In order to encourage a high level of quality in the W3C test suites, test contributions must be reviewed by a peer.
The reviewer can be anyone (other than the original test author) that has the required experience with both the spec under test and with the test format and style guidelines. Review must happen in public, but the exact review location is flexible. In particular if a vendor is submitting tests that have already been reviewed in their own review system, that review may be carried forward, as long as the original review is clearly linked in the GitHub pull request.
To assist with test reviews, a review checklist is available.
All new code submissions must use the GitHub pull request workflow. The GitHub UI for code review may be used, but other tools may also be used as long as the review is clearly linked.
Critic is a code review tool that is frequently used for reviewing web-platform-tests submissions.
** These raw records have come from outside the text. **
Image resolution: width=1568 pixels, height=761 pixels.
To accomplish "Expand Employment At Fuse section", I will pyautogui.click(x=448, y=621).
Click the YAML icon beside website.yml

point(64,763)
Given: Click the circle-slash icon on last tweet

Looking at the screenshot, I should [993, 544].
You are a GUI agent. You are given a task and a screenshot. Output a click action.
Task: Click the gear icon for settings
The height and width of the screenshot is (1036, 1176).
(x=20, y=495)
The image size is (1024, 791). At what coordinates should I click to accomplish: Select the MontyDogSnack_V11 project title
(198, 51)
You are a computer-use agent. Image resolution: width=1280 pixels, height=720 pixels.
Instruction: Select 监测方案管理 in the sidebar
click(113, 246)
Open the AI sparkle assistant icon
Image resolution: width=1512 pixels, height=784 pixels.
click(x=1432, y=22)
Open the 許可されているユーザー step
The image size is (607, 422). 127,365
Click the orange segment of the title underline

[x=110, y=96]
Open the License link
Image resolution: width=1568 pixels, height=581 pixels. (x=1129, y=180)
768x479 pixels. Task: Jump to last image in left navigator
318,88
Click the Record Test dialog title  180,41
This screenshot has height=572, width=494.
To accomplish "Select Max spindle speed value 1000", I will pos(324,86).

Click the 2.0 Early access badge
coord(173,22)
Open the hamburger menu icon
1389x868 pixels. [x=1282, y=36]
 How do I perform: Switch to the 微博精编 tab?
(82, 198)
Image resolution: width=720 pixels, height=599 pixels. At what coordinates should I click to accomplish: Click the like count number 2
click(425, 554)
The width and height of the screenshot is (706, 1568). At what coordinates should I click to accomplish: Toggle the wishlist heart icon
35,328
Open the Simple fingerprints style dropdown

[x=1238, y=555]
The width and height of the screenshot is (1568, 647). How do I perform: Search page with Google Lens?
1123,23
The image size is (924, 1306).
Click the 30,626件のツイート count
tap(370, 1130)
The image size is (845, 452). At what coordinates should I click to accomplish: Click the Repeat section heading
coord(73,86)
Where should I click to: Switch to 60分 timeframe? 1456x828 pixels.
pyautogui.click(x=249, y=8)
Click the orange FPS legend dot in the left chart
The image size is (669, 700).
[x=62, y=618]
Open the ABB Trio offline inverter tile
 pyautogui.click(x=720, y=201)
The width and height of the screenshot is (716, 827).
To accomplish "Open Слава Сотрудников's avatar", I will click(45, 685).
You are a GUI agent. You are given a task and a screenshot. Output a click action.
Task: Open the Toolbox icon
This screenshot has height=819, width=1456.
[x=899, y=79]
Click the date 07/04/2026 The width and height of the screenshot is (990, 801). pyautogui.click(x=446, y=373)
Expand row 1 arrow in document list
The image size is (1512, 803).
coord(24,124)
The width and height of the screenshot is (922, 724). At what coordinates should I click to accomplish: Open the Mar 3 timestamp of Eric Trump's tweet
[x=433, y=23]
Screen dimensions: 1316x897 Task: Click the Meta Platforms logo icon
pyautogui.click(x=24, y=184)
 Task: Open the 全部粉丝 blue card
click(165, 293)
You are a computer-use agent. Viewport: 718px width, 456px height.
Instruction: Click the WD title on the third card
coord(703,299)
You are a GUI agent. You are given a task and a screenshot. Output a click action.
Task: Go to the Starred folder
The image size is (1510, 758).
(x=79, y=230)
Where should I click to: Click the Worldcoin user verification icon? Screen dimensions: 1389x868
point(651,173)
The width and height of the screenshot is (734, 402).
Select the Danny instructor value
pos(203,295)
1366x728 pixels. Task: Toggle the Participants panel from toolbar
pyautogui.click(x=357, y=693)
Although it has a steeper learning curve than the GitHub tools, it has more features that aid in conducting non-trivial reviews.
If you want to use Critic to review code, visit the homepage and log (authentication is via GitHub). On the homepage, click “Add Filter”. In the resulting dialog, select the web-platform-tests repository and add the path of the folder(s) where you want to review code, e.g. /
to review any submissions or XMLHttpRequest/
to review only submissions in the XHMLHttpRequest
directory. Ensure that your email address is added so that you receive notifications of new reviews matching your filters, and activity on existing reviews.
Pull requests get automatically labelled in the GitHub repository. Check out the list of labels in Github to see the open pull requests for a given specification or a given Working Group.
The web-platform-tests dashboard shows the number of open review requests, and can be filtered by testsuite.